AIM OF THE EXERCISE
Search the data for "will". Each line containing it is to be copied.

-------- RECORD EXTRACTS --------

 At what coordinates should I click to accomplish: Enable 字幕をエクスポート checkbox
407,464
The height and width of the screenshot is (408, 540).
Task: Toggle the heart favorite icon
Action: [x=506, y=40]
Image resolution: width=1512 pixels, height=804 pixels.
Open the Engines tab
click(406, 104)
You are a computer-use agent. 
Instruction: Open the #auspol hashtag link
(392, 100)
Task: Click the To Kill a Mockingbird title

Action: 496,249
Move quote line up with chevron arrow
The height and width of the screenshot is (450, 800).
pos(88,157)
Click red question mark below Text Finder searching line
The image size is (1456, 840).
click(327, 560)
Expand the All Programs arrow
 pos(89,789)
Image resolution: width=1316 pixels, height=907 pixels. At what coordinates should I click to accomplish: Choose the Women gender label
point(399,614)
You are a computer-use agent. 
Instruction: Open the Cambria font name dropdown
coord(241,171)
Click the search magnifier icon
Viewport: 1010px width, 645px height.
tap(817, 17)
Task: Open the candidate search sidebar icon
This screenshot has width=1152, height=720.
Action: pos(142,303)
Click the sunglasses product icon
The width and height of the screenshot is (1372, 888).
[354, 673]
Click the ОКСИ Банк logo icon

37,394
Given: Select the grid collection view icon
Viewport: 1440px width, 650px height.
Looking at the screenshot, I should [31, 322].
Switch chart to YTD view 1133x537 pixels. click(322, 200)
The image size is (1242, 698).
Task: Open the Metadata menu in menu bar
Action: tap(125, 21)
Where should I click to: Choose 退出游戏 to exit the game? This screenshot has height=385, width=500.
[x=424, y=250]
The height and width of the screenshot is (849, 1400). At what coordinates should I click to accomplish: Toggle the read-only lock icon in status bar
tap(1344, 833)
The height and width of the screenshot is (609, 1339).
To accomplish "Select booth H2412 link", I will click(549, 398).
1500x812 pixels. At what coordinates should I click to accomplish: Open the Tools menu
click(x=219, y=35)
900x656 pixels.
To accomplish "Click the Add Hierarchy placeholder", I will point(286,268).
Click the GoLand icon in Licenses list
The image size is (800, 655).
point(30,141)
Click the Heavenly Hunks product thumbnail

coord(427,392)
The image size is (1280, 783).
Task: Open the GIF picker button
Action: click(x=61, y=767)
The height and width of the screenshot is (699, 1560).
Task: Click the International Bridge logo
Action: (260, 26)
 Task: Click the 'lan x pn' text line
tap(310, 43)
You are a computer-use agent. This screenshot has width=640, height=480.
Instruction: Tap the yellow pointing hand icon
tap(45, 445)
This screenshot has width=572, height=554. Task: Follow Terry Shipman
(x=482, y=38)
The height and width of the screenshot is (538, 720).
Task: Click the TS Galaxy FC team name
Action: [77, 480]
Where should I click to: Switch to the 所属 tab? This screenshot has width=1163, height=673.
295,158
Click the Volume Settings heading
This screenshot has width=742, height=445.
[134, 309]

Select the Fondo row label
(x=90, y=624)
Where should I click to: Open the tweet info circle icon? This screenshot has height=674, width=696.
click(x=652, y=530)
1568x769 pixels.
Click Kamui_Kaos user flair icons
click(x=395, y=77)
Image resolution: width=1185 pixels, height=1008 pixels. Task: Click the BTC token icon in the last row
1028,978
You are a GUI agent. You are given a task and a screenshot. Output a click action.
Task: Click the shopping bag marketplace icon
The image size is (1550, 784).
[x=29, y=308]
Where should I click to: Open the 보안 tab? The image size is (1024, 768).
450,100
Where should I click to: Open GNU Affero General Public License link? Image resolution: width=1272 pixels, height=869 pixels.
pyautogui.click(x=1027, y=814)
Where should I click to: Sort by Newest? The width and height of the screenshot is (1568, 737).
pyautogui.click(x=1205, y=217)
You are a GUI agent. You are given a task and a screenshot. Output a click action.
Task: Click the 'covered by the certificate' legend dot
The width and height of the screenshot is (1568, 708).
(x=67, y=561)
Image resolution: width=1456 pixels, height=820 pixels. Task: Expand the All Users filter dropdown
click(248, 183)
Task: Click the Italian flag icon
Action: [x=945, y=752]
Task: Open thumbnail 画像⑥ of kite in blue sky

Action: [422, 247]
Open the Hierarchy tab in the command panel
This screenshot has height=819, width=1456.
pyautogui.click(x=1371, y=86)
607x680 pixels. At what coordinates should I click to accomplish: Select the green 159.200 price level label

--------

RESPONSE BOX
To accomplish "Select booth H2412 link", I will click(549, 398).
To accomplish "Click the Add Hierarchy placeholder", I will point(286,268).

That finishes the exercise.